𝄞 They were called in from the glen,
And the country found them ready
At the stirring call for men.
Let no tears add to their hardship,
As the soldiers pass along,
And although your heart is breaking
Make it sing this cheery song:
Keep the home fires burning
While your hearts are yearning,
Though the lads are far away,
They dream of home.
There’s a silver lining,
Through the dark clouds shining,
Turn the dark cloud inside out,
Till the boys come home. 𝄞
The factory hooter blows ten times: the order to mobilize: war.
Men march in the streets between Swindon Junction and Swindon Old Town stations;
transportation of military personnel and equipment starts.
The mayor speaks, to loud cheers:
‘You are leaving home and friends at the call of duty …
We will see that they do not want. Our good wishes go with you …
Be of good cheer. Goodbye, Good luck, and God bless you all!’

Mixed emotions on the platform as the train left for Portsmouth.

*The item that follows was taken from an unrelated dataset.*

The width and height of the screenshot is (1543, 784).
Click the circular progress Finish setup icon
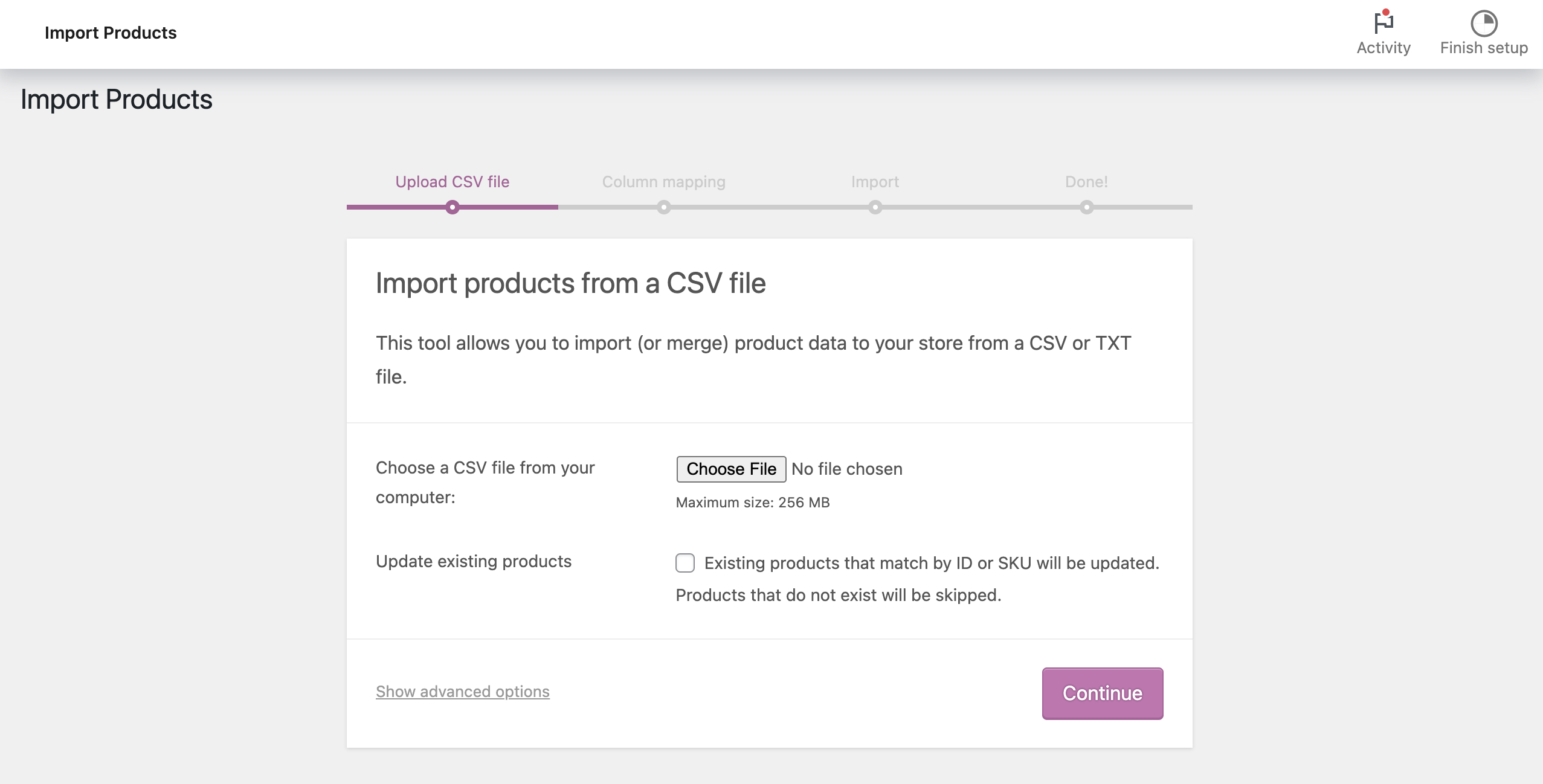coord(1483,23)
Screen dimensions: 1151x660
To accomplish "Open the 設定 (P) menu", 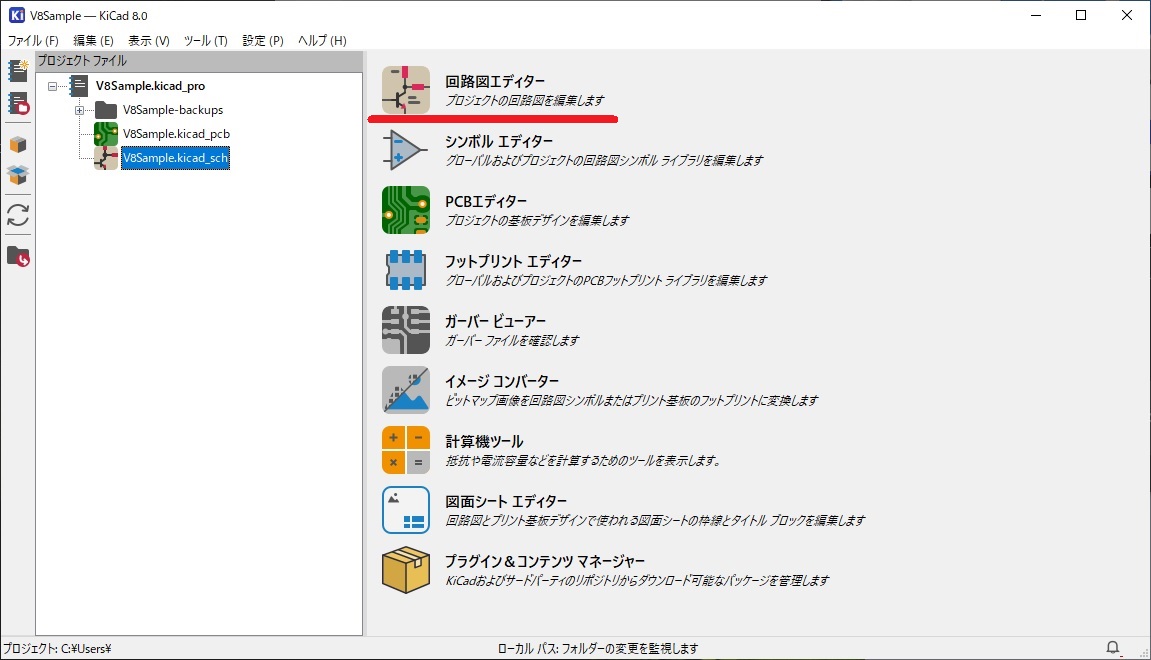I will [x=263, y=41].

The mayor releases his plan to boost recruitment.
Meetings in the Great Western Park and the Mechanics’ Institute:
two hundred join up by the end of the month
45 troop trains leave Swindon. Will it really, ‘All be over by Christmas’?

𝄞The Army and the Navy need attention,
The outlook isn’t healthy you’ll admit,
But I’ve got a perfect dream of a new recruiting scheme,
Which I think is absolutely it.
If only other girls would do as I do
I believe that we could manage it alone,
For I turn all suitors from me but the sailor and the Tommy,
I’ve an army and a navy of my own.𝄞
Lydiard Millicent’s Viscount Bolingbroke enlists as a private – uniquely for an aristocrat.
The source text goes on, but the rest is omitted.